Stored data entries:
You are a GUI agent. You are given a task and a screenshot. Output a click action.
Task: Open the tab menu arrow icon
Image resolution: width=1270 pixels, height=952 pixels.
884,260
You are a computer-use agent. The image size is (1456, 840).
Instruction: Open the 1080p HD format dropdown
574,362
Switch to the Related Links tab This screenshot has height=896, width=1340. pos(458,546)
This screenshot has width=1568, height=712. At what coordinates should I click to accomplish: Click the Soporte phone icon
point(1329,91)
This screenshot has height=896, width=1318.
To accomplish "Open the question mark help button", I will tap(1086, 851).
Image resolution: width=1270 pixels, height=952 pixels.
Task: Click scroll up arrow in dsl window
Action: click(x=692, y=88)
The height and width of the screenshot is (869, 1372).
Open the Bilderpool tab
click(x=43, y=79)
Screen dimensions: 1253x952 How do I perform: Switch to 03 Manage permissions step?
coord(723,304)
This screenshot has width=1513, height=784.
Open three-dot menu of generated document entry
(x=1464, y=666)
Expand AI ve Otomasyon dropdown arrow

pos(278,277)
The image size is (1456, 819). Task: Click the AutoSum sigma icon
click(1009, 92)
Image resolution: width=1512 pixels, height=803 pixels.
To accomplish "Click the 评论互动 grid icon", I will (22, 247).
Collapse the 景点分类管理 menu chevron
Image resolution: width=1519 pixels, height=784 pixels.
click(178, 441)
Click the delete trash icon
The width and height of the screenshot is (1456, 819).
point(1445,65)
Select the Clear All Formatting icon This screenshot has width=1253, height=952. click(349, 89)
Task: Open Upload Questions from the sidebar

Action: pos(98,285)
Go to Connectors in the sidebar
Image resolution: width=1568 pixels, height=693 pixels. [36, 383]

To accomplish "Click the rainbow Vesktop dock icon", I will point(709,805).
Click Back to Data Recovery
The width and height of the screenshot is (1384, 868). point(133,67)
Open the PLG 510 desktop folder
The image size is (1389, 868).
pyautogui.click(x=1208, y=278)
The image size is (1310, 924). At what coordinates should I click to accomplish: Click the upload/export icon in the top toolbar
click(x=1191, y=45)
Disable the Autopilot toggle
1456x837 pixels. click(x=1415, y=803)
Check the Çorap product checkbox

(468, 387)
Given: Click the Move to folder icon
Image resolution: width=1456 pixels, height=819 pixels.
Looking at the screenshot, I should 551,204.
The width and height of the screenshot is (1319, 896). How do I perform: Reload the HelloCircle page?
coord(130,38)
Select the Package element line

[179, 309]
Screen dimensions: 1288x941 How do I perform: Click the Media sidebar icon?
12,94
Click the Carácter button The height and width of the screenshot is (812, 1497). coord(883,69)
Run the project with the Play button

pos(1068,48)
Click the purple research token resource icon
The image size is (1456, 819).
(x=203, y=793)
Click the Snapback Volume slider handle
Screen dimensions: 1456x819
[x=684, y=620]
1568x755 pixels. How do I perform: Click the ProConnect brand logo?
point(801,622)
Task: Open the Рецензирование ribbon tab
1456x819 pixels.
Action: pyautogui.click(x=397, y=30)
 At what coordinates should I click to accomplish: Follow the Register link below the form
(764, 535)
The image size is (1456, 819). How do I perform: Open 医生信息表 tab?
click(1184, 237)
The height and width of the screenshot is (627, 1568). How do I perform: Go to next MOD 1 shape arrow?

TASK TO CARRY OUT:
Leaving no line out, return the data above verbatim.

EXPECTED ANSWER:
You are a GUI agent. You are given a task and a screenshot. Output a click action.
Task: Open the tab menu arrow icon
Image resolution: width=1270 pixels, height=952 pixels.
884,260
You are a computer-use agent. The image size is (1456, 840).
Instruction: Open the 1080p HD format dropdown
574,362
Switch to the Related Links tab This screenshot has height=896, width=1340. pos(458,546)
This screenshot has width=1568, height=712. At what coordinates should I click to accomplish: Click the Soporte phone icon
point(1329,91)
This screenshot has height=896, width=1318.
To accomplish "Open the question mark help button", I will tap(1086, 851).
Image resolution: width=1270 pixels, height=952 pixels.
Task: Click scroll up arrow in dsl window
Action: click(x=692, y=88)
The height and width of the screenshot is (869, 1372).
Open the Bilderpool tab
click(x=43, y=79)
Screen dimensions: 1253x952 How do I perform: Switch to 03 Manage permissions step?
coord(723,304)
This screenshot has width=1513, height=784.
Open three-dot menu of generated document entry
(x=1464, y=666)
Expand AI ve Otomasyon dropdown arrow

pos(278,277)
The image size is (1456, 819). Task: Click the AutoSum sigma icon
click(1009, 92)
Image resolution: width=1512 pixels, height=803 pixels.
To accomplish "Click the 评论互动 grid icon", I will (22, 247).
Collapse the 景点分类管理 menu chevron
Image resolution: width=1519 pixels, height=784 pixels.
click(178, 441)
Click the delete trash icon
The width and height of the screenshot is (1456, 819).
point(1445,65)
Select the Clear All Formatting icon This screenshot has width=1253, height=952. click(349, 89)
Task: Open Upload Questions from the sidebar

Action: pos(98,285)
Go to Connectors in the sidebar
Image resolution: width=1568 pixels, height=693 pixels. [36, 383]

To accomplish "Click the rainbow Vesktop dock icon", I will point(709,805).
Click Back to Data Recovery
The width and height of the screenshot is (1384, 868). point(133,67)
Open the PLG 510 desktop folder
The image size is (1389, 868).
pyautogui.click(x=1208, y=278)
The image size is (1310, 924). At what coordinates should I click to accomplish: Click the upload/export icon in the top toolbar
click(x=1191, y=45)
Disable the Autopilot toggle
1456x837 pixels. click(x=1415, y=803)
Check the Çorap product checkbox

(468, 387)
Given: Click the Move to folder icon
Image resolution: width=1456 pixels, height=819 pixels.
Looking at the screenshot, I should 551,204.
The width and height of the screenshot is (1319, 896). How do I perform: Reload the HelloCircle page?
coord(130,38)
Select the Package element line

[179, 309]
Screen dimensions: 1288x941 How do I perform: Click the Media sidebar icon?
12,94
Click the Carácter button The height and width of the screenshot is (812, 1497). coord(883,69)
Run the project with the Play button

pos(1068,48)
Click the purple research token resource icon
The image size is (1456, 819).
(x=203, y=793)
Click the Snapback Volume slider handle
Screen dimensions: 1456x819
[x=684, y=620]
1568x755 pixels. How do I perform: Click the ProConnect brand logo?
point(801,622)
Task: Open the Рецензирование ribbon tab
1456x819 pixels.
Action: pyautogui.click(x=397, y=30)
 At what coordinates should I click to accomplish: Follow the Register link below the form
(764, 535)
The image size is (1456, 819). How do I perform: Open 医生信息表 tab?
click(1184, 237)
The height and width of the screenshot is (627, 1568). How do I perform: Go to next MOD 1 shape arrow?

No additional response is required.